Opinion
C.A. No. 00CA0072.
Decision and Journal Entry Dated: June 13, 2001.
APPEALS FROM JUDGMENTS ENTERED IN THE COURT OF COMMON PLEAS COUNTY OF WAYNE, OHIO CASE NOS. 00 0523 00 0524.
ROBERT J. COOMBS, Attorney at Law, 918 Key Building, 159 South Main Street, Akron, Ohio 44308, for Appellant.
PAULA M. SAWYERS, Attorney at Law, Wayne County Children Service Board, 2534 Burbank Road, Wooster, Ohio 44691, for Appellee.
This cause was heard upon the record in the trial court. Each error assigned has been reviewed and the following disposition is made:
Appellant, Cindy Williams ("Williams"), appeals the decision of the Wayne County Court of Common Pleas, Juvenile Division, granting legal custody of her two children to their biological father, Tom Simon ("Simon").

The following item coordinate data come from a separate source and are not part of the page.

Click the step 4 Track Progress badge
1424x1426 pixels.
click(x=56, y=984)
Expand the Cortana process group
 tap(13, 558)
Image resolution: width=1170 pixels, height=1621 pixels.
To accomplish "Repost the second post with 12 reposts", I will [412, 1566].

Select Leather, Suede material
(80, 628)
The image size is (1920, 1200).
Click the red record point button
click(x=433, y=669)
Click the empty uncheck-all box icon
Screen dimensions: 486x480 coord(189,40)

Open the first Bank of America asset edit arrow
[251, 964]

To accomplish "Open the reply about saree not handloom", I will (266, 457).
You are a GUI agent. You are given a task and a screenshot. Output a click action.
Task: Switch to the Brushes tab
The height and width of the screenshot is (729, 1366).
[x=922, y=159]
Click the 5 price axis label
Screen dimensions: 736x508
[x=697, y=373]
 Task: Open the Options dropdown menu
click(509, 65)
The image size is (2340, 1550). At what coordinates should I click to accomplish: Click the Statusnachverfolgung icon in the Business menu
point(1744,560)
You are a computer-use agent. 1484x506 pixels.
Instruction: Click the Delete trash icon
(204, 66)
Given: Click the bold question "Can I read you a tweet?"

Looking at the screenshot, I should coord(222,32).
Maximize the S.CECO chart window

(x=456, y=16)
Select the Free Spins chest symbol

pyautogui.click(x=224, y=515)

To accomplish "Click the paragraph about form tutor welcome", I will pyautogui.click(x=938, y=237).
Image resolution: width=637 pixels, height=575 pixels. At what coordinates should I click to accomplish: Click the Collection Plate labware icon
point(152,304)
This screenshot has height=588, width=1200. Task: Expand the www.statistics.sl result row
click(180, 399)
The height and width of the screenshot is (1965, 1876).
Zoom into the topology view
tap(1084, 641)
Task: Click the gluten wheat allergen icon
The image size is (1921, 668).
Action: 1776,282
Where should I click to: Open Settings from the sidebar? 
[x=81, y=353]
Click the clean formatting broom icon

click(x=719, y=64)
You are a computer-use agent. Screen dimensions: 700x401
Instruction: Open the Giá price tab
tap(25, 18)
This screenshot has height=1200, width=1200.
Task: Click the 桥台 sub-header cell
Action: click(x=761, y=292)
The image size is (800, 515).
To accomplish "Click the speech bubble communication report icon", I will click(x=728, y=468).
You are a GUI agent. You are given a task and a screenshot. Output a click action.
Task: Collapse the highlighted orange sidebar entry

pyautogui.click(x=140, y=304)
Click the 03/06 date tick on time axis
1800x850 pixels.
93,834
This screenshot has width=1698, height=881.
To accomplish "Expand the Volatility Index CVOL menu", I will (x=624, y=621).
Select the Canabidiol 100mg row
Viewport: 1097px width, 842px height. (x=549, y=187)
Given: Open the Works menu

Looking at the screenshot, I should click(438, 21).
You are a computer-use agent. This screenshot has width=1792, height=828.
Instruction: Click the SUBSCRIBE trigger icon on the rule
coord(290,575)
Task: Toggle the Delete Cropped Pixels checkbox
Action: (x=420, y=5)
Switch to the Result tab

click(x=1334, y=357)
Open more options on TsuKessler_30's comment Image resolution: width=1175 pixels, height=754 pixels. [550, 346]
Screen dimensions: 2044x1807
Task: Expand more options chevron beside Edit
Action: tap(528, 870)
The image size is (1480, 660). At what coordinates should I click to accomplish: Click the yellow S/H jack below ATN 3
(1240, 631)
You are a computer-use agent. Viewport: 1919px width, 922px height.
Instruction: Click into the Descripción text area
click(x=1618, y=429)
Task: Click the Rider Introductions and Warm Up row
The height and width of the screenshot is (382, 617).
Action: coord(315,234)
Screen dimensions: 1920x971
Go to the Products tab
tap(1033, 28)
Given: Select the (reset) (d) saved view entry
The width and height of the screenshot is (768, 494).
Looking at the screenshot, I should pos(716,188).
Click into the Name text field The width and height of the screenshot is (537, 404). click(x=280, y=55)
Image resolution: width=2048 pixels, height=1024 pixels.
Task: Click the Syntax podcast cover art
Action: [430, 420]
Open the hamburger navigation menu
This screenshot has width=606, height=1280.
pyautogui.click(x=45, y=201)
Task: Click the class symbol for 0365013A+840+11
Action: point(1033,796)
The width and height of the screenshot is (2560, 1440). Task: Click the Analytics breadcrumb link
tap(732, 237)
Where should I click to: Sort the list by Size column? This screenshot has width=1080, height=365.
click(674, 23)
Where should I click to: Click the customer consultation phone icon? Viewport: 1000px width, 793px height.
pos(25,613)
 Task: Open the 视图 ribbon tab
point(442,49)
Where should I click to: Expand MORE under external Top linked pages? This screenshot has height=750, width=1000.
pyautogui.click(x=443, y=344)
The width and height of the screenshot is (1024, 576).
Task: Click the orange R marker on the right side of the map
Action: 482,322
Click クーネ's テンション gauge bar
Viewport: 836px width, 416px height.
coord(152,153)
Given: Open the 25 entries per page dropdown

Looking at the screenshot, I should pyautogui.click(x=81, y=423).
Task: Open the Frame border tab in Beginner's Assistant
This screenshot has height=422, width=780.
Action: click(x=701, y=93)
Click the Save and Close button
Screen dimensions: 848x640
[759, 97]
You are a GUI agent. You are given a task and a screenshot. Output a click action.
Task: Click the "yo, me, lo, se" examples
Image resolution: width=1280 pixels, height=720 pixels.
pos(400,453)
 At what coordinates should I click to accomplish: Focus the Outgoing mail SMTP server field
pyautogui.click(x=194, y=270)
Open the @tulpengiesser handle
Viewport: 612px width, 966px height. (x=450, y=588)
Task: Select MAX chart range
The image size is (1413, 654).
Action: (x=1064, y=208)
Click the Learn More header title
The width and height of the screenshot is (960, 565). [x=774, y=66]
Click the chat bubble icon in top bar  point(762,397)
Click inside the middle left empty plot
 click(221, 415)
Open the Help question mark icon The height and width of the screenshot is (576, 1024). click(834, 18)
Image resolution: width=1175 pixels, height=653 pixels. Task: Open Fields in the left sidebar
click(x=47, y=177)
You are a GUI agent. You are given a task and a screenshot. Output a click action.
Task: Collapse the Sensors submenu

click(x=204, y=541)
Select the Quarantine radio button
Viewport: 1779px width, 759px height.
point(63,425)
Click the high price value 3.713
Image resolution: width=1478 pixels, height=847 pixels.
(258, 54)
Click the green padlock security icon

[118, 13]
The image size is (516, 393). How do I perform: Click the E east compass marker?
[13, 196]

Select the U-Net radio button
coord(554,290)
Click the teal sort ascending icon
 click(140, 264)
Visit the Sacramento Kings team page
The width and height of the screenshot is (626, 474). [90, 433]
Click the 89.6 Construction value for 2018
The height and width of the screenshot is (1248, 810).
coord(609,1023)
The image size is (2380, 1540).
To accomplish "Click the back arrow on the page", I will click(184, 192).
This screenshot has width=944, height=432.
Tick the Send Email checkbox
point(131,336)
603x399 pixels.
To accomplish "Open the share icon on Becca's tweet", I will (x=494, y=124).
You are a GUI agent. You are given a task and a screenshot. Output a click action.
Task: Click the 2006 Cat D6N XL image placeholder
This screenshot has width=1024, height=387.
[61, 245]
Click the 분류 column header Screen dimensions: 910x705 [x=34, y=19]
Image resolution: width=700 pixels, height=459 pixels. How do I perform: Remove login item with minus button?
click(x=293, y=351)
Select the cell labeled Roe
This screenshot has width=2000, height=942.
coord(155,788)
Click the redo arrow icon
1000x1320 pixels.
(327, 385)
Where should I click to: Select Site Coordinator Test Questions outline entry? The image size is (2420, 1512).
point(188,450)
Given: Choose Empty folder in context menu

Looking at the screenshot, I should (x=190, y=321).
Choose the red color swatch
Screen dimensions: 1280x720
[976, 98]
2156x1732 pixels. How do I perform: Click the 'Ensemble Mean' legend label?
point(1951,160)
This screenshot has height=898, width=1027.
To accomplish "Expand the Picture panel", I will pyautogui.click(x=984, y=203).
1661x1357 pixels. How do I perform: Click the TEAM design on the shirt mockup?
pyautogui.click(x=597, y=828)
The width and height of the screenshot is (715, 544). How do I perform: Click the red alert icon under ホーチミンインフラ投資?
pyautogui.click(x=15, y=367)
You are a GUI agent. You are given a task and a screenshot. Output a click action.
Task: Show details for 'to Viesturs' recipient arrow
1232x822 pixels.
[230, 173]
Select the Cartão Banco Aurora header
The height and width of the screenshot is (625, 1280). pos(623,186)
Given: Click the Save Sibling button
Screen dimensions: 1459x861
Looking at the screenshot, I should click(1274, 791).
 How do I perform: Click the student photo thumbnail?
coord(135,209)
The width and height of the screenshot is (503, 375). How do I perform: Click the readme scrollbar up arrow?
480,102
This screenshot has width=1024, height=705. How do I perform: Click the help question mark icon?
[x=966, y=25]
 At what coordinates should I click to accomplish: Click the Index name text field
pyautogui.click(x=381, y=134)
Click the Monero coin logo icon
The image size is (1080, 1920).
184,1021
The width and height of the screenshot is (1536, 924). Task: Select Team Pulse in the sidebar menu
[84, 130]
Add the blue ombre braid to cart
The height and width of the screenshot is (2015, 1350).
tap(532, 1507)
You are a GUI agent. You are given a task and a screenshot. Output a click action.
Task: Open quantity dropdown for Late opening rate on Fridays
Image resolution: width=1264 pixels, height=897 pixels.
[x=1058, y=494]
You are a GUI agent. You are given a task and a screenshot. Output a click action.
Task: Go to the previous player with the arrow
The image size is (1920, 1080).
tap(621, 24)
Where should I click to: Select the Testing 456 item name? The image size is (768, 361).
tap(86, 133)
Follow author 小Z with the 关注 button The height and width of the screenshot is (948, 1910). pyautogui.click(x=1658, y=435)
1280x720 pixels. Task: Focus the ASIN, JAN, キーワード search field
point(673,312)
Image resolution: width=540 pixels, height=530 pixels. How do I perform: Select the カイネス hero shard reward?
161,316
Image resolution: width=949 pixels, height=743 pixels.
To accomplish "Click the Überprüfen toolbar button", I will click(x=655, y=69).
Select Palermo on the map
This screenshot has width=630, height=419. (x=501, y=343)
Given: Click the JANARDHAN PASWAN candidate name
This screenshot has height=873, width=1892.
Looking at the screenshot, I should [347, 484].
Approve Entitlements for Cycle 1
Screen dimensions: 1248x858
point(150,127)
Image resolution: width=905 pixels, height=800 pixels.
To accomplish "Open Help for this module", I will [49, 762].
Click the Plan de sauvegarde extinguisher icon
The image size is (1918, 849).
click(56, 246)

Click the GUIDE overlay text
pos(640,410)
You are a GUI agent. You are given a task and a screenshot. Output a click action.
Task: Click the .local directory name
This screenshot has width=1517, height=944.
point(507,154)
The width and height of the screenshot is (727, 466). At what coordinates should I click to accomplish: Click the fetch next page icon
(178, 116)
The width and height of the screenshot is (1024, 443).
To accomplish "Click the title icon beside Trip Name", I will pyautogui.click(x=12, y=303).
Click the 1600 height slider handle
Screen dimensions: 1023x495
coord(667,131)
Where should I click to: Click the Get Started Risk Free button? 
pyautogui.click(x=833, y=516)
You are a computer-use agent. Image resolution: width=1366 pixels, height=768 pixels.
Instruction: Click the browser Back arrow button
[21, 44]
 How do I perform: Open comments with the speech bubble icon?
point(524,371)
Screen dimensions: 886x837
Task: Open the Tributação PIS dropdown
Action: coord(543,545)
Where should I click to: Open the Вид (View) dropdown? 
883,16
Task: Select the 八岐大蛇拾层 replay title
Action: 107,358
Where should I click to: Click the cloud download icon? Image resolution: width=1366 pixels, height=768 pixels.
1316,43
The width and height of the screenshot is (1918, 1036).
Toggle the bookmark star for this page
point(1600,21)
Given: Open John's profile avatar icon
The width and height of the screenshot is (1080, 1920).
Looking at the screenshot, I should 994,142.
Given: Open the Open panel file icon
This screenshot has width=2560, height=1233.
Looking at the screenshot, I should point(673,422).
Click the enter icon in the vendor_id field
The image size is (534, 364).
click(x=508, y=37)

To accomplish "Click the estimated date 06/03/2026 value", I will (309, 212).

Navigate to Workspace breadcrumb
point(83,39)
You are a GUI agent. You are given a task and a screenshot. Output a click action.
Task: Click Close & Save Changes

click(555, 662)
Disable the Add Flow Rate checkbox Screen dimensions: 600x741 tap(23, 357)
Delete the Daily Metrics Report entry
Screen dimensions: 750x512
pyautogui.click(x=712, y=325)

We affirm.
I.
On May 15, 2000, the Wayne County Children Services Board filed a complaint alleging that Jordan Simon was an abused child and that Nathan Simon was a dependent child. The court placed the children in the temporary custody of Simon. At the adjudicatory hearing, held on June 19, 2000, Williams stipulated that her son, Jordan, was abused and that her son, Nathan, was a dependent child. Based on Williams's stipulation, the court found "by clear and convincing evidence that Jordan is an abused child and that Nathan is a dependent child." The court gave Simon legal custody of Jordan and Nathan and ordered Williams to pay child support.
The record reflects that Williams's original counsel withdrew as counsel on July 28, 2000. Williams's second counsel moved the court to vacate the magistrate's findings and decision based on the ineffective assistance of the original counsel. In support of her motion, Williams stated that her original counsel did not advise her of the statutory provision regarding corporal punishment and supporting case law that would have precluded a finding of abuse. The trial court denied this motion. We note that Williams does not raise this corporal punishment argument on appeal.
II.
THE APPELLANT WAS DENIED THE EFFECTIVE ASSISTANCE OF COUNSEL IN VIOLATION OF THE SIXTH AND FOURTEENTH AMENDMENT TO THE UNITED STATES CONSTITUTION.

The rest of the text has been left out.